Her Husband Falls Out of Favor with God
Saul defeated the Ammonites and started a war with the Philistines. In preparation for his upcoming battle, he made a burnt offering to God, but since such offerings were supposed to be done ritually by a priest, Saul fell out of favor with the Lord (sources note that God's displeasure with Saul was either because of that, or for failing to completely wipe out the Amalikites). This led Samuel to anoint David king in place of Saul.
Ahinoam Produces Heirs
The Bible does not reveal much about Ahinoam's life, apart from her marriage to Saul (Samuel 14:50). The children of Saul included Jonathan, Ishvi, Malchishua, Merab, and Michal. Saul had promised both his daughters to David; however, in the case of Merab, Saul gave her to Adriel the Meholathite. He agreed to let David have Michal as a wife if David first brought him 100 Philistine foreskins (after killing the men first in battle). David met the price for Michal, making Ahinoam his mother-in-law.
Was Saul Really Samuel?
Some biblical scholars have theorized that a scribe may have tweaked the text of the original book of Samuel. The name of the child born to Hannah and her husband Elkanah may originally have been Saul, and then changed to Samuel. Yet, in a poem in the original book of Samuel (1 Samuel: 2:1–10), Hannah offers God words that, some scholars assert, seem more like praise for a future monarch than the Lord's prophet.

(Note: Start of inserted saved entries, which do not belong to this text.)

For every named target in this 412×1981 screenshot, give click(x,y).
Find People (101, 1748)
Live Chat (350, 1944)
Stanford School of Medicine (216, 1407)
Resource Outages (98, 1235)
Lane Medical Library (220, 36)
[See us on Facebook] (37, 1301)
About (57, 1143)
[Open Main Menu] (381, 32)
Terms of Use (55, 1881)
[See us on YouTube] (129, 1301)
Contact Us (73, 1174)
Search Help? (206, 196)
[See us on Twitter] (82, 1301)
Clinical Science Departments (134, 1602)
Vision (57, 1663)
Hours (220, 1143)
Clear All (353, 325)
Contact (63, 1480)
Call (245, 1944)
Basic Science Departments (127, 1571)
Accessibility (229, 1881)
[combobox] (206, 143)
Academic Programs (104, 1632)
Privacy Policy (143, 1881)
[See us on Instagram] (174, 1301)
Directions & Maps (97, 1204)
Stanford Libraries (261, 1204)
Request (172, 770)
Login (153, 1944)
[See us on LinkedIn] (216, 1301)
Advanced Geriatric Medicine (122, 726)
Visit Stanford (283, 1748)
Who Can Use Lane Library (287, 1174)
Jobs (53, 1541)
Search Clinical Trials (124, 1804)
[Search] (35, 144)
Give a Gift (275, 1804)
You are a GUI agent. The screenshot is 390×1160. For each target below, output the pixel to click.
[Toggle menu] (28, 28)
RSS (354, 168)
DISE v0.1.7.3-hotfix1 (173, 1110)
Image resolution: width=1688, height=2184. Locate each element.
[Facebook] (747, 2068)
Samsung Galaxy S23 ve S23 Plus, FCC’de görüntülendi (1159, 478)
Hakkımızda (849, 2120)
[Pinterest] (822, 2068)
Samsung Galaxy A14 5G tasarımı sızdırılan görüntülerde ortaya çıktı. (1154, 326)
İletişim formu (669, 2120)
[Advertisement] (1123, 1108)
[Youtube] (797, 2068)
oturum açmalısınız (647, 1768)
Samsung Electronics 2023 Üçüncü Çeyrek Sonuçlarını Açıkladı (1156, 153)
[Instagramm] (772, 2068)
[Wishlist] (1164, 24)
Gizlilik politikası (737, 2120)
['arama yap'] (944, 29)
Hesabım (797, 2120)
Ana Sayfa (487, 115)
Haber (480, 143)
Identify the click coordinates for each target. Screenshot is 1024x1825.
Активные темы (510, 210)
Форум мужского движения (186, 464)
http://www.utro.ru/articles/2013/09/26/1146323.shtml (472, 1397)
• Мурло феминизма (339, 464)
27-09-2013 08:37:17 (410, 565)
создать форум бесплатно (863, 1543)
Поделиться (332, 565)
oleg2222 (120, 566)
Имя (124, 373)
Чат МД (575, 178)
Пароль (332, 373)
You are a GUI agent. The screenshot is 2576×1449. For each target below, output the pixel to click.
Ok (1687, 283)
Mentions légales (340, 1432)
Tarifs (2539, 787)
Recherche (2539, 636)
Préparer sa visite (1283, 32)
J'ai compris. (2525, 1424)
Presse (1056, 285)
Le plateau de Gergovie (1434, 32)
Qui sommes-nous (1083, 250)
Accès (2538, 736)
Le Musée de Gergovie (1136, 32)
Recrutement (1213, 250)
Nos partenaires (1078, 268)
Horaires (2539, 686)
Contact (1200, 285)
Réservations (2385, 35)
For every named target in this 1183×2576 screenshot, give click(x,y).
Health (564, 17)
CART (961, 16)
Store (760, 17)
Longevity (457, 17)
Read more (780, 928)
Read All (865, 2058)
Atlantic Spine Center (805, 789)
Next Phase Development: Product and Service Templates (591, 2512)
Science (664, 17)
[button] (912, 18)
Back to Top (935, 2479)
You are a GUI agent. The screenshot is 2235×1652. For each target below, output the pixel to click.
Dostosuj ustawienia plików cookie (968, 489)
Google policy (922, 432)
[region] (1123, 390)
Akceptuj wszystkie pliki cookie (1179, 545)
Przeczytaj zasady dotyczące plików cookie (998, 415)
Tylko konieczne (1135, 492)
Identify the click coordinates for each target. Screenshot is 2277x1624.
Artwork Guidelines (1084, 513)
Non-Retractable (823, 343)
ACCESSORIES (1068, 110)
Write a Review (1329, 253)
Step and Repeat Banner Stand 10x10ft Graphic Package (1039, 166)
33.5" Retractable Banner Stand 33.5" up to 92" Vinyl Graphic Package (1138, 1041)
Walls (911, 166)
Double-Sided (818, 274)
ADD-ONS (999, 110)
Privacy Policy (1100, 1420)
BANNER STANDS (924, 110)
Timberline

Ahinoam Loses Her Husband and Sons
Saul received a critical wound while waging a battle against the Philistines. As the fighting grew worse, Saul told his armorbearer to run his sword through him so the Philistines couldn't kill him and abuse his body. The soldier could not bring himself to kill Saul, so Saul fell upon his own sword (1 Samuel 31:4). The armorbearer followed his king's example. The next day, the Philistines found not only Saul dead, but also his three sons.
Ahinoam's beauty captivated a king, and she bore him princes, but in the end, she grieved as a mother and widow. As for her son-in-law David, he mourned the passing of Saul in spite of all of the bad feelings between them.